Warren Buffett’a, sizin çok basit bir yatırım yönteminiz var neden herkes kopyalayıp aynısını yapmıyorlar, dediklerinde cevabı şu oluyor: Çünkü kimse yavaş/uzun sürede zengin olmak istemiyor!

Tercih sizin…


Bu yazı 11 parçadan oluşan serinin sekizincisi. Her yazıda farklı bir yılı kapsayarak ilerliyorum. Belki ilerde yatırım çeşidi bazlı, çalıştığım şirket sırası gibi farklı perspektiflerle de bakabiliriz.. Serinin ilerleyişi şu şekilde:

Neredeyse serinin sonlarına geldik. Bir maraton gibi uzun soluklu bir yazı serisi oldu, ama umarım bittiğinde blogun temel taşı olarak yerini almış olacak.

Başlıksız Yazı mı Olur?

Serinin yazılarında o yıl bizim için önemli olan konuları başlığa ve odağa koyarak ilerledim. 2014 yılında sîzlerin ilgisini çekeceğini düşündüğüm önemli bir olay anlatamayacağım için elim kolum bağlandı.
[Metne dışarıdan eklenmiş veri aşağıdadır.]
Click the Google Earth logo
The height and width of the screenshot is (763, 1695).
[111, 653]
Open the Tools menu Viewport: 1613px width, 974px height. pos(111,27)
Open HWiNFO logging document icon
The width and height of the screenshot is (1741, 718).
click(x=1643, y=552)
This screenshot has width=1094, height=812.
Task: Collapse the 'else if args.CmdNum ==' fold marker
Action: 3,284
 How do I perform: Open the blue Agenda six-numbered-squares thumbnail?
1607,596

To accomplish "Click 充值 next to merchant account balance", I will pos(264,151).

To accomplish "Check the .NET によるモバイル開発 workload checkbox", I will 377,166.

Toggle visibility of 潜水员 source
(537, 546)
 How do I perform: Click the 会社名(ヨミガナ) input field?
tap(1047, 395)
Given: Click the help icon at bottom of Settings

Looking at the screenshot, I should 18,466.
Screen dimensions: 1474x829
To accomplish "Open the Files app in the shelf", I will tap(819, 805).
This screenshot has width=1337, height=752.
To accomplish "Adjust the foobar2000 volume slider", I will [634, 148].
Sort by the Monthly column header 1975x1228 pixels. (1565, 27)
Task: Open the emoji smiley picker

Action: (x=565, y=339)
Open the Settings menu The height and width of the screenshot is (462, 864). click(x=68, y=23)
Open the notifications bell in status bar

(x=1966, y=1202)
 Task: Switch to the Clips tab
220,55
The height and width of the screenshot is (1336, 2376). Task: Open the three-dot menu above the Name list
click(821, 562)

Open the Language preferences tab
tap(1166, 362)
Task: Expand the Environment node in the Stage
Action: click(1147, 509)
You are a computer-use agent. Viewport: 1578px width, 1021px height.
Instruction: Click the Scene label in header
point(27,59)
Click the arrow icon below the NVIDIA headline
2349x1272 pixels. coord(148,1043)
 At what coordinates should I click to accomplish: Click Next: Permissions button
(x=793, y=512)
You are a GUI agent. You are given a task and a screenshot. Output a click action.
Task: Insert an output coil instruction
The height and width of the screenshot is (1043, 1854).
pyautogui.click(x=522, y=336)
Arkadaş ne sıradan hayatın varmış, koca bir yıl önemli bir hadise yaşamadın mı diyenler.. Evet doğru, sıradan bir insanım. Size de yediğim-içtiğimi, gördüğüm yerleri mi anlatayım 🙂 Onları yeteri kadar facebook ve instagram’daki arkadaşlarınızdan görüyorsunuz..

Serinin ennn kısa yazısıyla karşınızdayım. Bundan sonraki sayılarda başınız çok şişeceği için bunu bir mola olarak değerlendirin derim 🙂

AçılışBakiyesi

2014 -1 Ocak itibarıyla (tutarlar o günün parası değeriyledir)

Dönem Başı Varlıklar – 372.177 TL

  • 215.000 TL değerinde Ev
  • 36.000 TL değerinde Araba
  • 34.860 TL değerinde Altın (420 gram)
  • 42.800 TL değerinde Dolar
  • 34.300 TL değerinde Türk Lirası Mevduat
  • 9.217 TL değerinde BES bakiyesi

Dönem Başı Borçlar -0 TL

Dönem Başı Net Birikim – 372.177 TL

Finansal olarak 2013 yılını yukarıda gördüğünüz şekilde bitirip 2014’e başladık. Karşılaştırmak gerekirse, 2013 açılış bakiyem 286.852 TL imiş, geçen 1 yılda toplam artış 85.325 TL olmuş.

2013’daki bu artışın kırılımına bakarsak da; maaşımızdan yaptığımız %55’lik tasarruf ile yaklaşık 67.000 TL, yatırımların net getirisinden de sadece 18.708 TL (evin değer artışından 22.500 geldiğini düşünürseniz, diğer yatırımlardan bildiğin külliyen zarar!!) gelmiş. Bırakın enflasyon kadar getiriyi, ben bayağı net zarar yazmışım 2013’te. Enflasyon etkisini de hesaba katarsanız daha da eksi..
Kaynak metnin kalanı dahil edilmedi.